- Excerpted passage
Speaking of breaks, we did have a few lovely ones while in Chicago.  We took the boys to the Bristol Renaissance Faire for Fynn’s birthday, where he rather obsessively hunted for weapons to buy … he’s working on a post about it so I’ll leave the details to him!  We also were invited to several delicious barbecues, loaned (and given!) stacks of books for Douglas to devour (thanks Sue!), taken to awesome fireworks, found kindred spirits for our boys to hang out with, haunted Starbucks, were treated to dinner by Mom and Dad many times, shipped the boys off with the lovely Su for a day, and to my brother’s family for couple other days (thanks Rene!).  I also snuck away for a couple evenings with friends, catching up after way too long, but picking up right where we left off.

- Written instruction
Name each person the Chicago passage refers to by a first name.

- Data shown
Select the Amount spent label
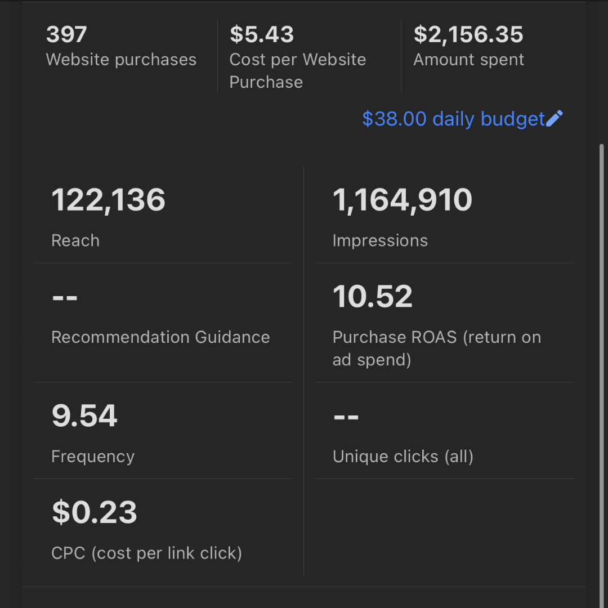The height and width of the screenshot is (608, 608). coord(468,60)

- Answer to this task
Fynn, Douglas, Sue, Su, Rene